Kemik sağlığını kontrol için kemik yoğunluğu ölçümü yapılır. Ancak vitamin D, kalsiyum-iyonize kalsiyum, fosfor, magnezyum da ölçülmelidir. İsimleri; CTX ve NTX olan testler ise, kemik yıkımı artıklarının fazla olup olmadığını bize gösterir. Kadınlar için menopoz sonrası osteoporoz riski artar. Menopoz sonrası kemik yoğunluğu ölçümü önerilir.
Yürüyüşü ihmal etmeyin
Egzersizin kemik sağlığına ne gibi katkıları olur?

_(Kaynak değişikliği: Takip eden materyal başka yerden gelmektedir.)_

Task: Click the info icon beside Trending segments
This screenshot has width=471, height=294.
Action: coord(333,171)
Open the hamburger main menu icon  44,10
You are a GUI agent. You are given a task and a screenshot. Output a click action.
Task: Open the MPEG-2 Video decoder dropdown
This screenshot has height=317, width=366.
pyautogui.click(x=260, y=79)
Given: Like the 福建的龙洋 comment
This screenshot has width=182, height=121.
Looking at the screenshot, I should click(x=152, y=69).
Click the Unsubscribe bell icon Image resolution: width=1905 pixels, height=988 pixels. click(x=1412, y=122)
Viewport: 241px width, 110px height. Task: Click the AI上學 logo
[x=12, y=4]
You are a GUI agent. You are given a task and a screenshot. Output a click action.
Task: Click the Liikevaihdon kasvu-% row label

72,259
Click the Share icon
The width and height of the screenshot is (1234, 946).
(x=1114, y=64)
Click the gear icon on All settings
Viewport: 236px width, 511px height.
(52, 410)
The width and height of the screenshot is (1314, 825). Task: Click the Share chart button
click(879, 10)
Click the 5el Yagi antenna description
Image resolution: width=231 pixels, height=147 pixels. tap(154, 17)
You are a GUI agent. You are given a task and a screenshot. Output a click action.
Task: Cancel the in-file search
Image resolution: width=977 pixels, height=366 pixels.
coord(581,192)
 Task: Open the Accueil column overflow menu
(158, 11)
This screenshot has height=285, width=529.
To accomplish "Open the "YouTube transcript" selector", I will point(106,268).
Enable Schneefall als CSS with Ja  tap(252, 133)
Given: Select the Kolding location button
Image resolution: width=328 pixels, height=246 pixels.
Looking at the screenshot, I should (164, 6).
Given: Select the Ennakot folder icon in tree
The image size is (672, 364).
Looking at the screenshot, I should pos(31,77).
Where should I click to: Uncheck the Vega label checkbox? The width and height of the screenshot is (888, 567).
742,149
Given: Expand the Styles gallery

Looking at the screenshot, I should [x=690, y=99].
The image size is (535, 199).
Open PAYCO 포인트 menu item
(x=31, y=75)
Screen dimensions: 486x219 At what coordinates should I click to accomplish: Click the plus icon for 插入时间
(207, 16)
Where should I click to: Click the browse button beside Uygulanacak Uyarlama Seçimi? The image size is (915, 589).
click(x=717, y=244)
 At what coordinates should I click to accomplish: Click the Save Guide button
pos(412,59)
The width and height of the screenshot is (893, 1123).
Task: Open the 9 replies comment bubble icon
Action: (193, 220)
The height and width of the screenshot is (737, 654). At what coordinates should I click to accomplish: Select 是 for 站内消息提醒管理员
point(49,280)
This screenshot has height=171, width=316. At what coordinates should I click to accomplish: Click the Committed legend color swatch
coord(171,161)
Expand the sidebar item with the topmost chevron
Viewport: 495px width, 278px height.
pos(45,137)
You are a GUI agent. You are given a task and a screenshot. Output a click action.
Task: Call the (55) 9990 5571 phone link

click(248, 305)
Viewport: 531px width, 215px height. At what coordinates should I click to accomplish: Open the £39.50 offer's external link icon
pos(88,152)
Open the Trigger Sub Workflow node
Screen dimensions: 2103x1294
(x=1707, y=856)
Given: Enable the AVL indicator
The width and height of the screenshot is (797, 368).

Egzersizin kemik sağlığı için önemi büyük. Kemik yapımı ve yıkımı dengesinde, egzersiz yapımı artırmak yönünde çalışır. Hareket ederken yarattığımız hafif yük kemikler için uyarıcı bir etki yaratır. Uzaya giden astronotların birkaç hafta içinde, ileri kemik kaybı yaşar. Bunun temel sebebi yer çekimi olmayan ortamda kemiklerin üzerine yük binmemesindendir. Buradan anlayacağımız hafif tempolu koşu veya yürüyüşün kemik yapımını uyardığıdır. Hareket halinde kemikler üzerindeki yük artar ve kemik hafif darbeler almış gibi olur. Ayağınızı vuran ayakkabının, zamanla ayağınızda küçük kemik çıkıntıları oluşturduğunu gözlemlemişsinizdir.